Impact: This large, pragmatic RCT directly tests transfusion thresholds in a high-risk surgical population and supports the safety of restrictive strategies for major ischemic outcomes.

Clinical Implications: Continue to favor restrictive postoperative transfusion thresholds (Hb <7 g/dL) for high cardiac-risk surgical patients for major ischemic outcomes; consider individualized decisions for arrhythmia/HF risk given secondary findings.

Key Findings

  • Primary composite (death, MI, revascularization, AKI, ischemic stroke) similar between strategies (9.1% vs 10.1%; RR 0.90; 95% CI 0.65–1.24).
  • Non-MI cardiac complications lower with liberal strategy (5.9% vs 9.9%; RR 0.59; 99% CI 0.36–0.98).
  • Mean Hb difference of ~2.0 g/dL achieved by day 5 between strategies.

Methodological Strengths

  • Multicenter, randomized, single-blind superiority trial with intention-to-treat analysis.
  • Clear intervention thresholds producing meaningful hemoglobin separation.

Limitations

  • Predominantly male veteran population limits generalizability.
  • Trial not powered for secondary outcomes; findings on cardiac complications are exploratory.

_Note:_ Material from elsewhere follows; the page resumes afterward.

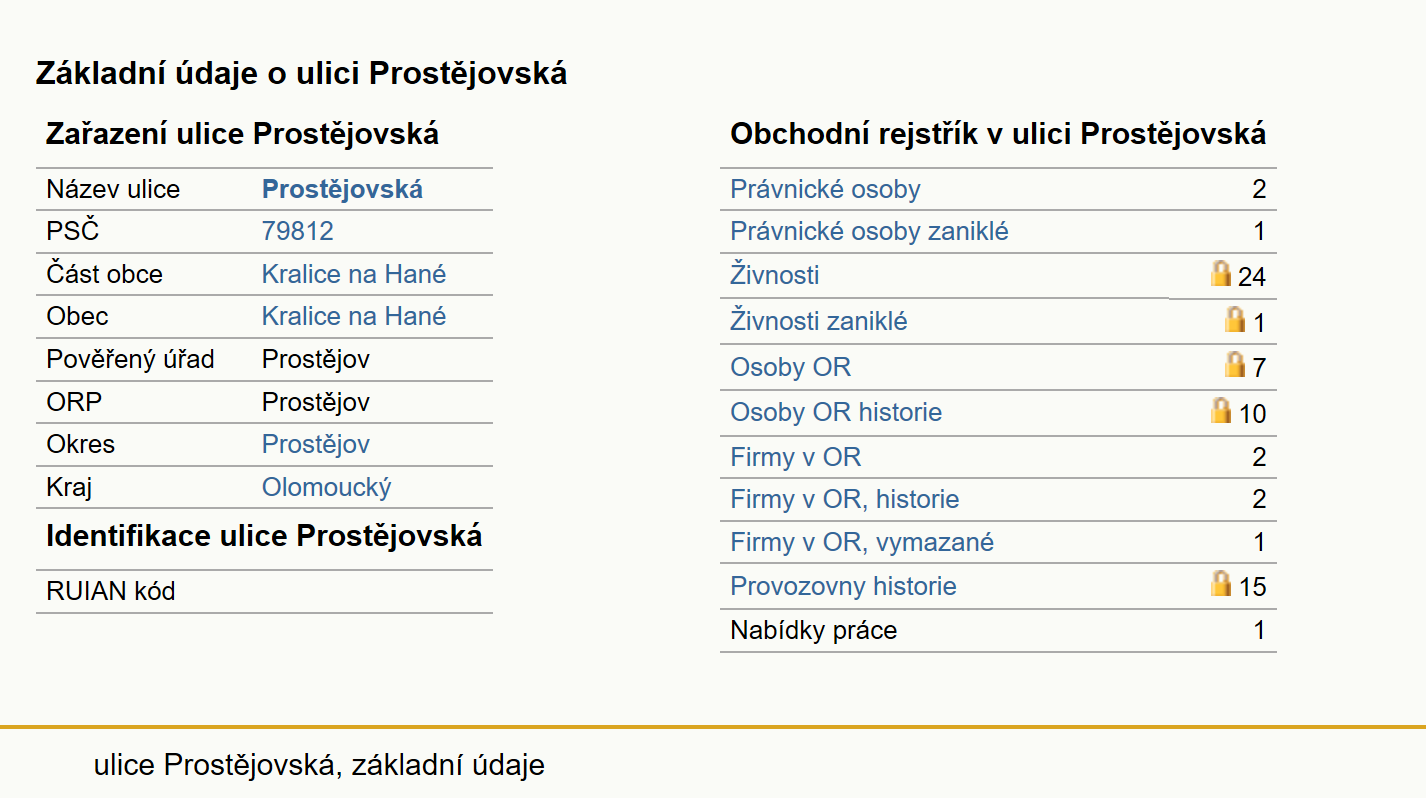Click the lock icon beside Provozovny historie count
This screenshot has height=798, width=1426.
1221,583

Future Directions: Assess thresholds in broader, more diverse surgical populations and evaluate targeted strategies for patients at high risk of arrhythmia or heart failure.

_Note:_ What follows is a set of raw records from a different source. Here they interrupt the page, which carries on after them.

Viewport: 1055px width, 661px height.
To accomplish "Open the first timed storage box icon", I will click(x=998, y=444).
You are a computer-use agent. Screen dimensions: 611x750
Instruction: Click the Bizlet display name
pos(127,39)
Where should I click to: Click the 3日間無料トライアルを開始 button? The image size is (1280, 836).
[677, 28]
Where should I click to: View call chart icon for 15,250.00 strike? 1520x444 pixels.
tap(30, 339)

3. Physical Activity and Cardiovascular Outcomes in Phenotype-Negative Cardiomyopathy Variant Carriers.

80Level IICohortJAMA cardiology · 2025PMID: 41205222

Among 84,699 adults with accelerometer data and WGS, greater MVPA was associated with lower AF, HF, MI, and stroke risk in genotype-positive, phenotype-negative carriers, with lowest risk around 100–400 minutes/week. MVPA did not increase malignant ventricular arrhythmias and was linked to lower incident cardiomyopathy risk, with similar cardiac remodeling patterns vs noncarriers.

Impact: This study addresses a major counseling uncertainty by providing objective, accelerometer-based evidence that guideline-level activity is beneficial and not proarrhythmic in G+P- carriers.

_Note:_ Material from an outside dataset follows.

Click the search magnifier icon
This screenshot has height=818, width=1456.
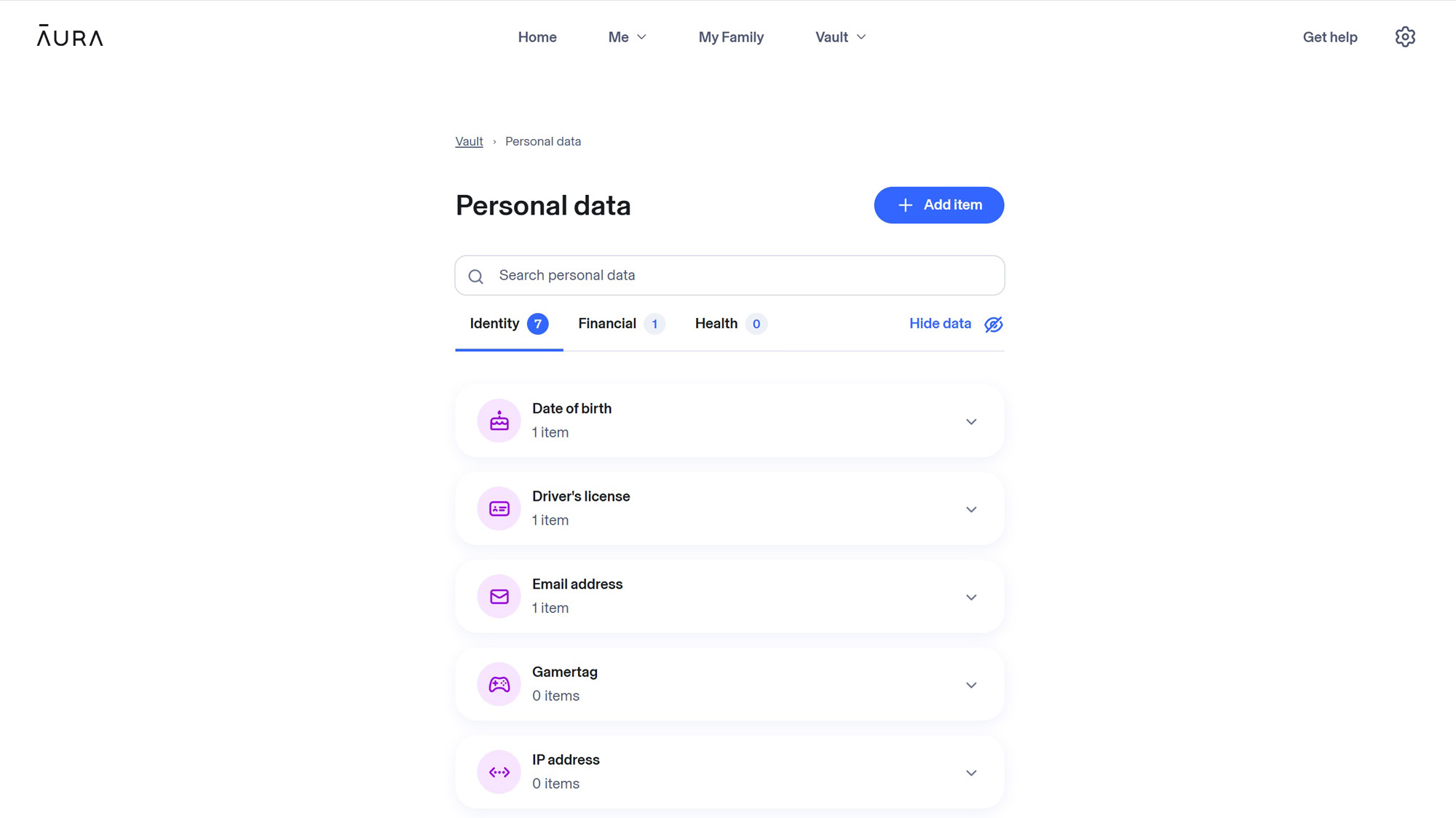(476, 277)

Clinical Implications: Clinicians can endorse guideline-level MVPA (approximately 100–400 min/week) for G+P- carriers without increasing malignant VA risk, while monitoring as per genotype-specific recommendations.

Key Findings

  • In G+P- carriers, higher MVPA associated with lower AF (HR 0.68), HF (HR 0.58), MI (HR 0.49), and stroke (HR 0.35).
  • Optimal risk reduction generally observed at 100–400 min/week of MVPA.
  • No increase in malignant ventricular arrhythmias; HR ~0.98 at 400 min/week vs 0.
  • Lower incident cardiomyopathy risk at optimal MVPA (HR 0.03; 95% CI 0.00–0.98).

Methodological Strengths

  • Large prospective cohort with objective accelerometer-based activity and WGS-defined genotype.
  • CMR substudies enabling structural-functional correlation and remodeling assessment.

Limitations

  • Observational design with potential residual confounding; accelerometer measured only 1 week at baseline.
  • Limited precision for arrhythmogenic right ventricular cardiomyopathy variant subgroup estimates.

Future Directions: Interventional trials testing tailored exercise prescriptions by genotype and longitudinal device-based arrhythmia monitoring in G+P- populations.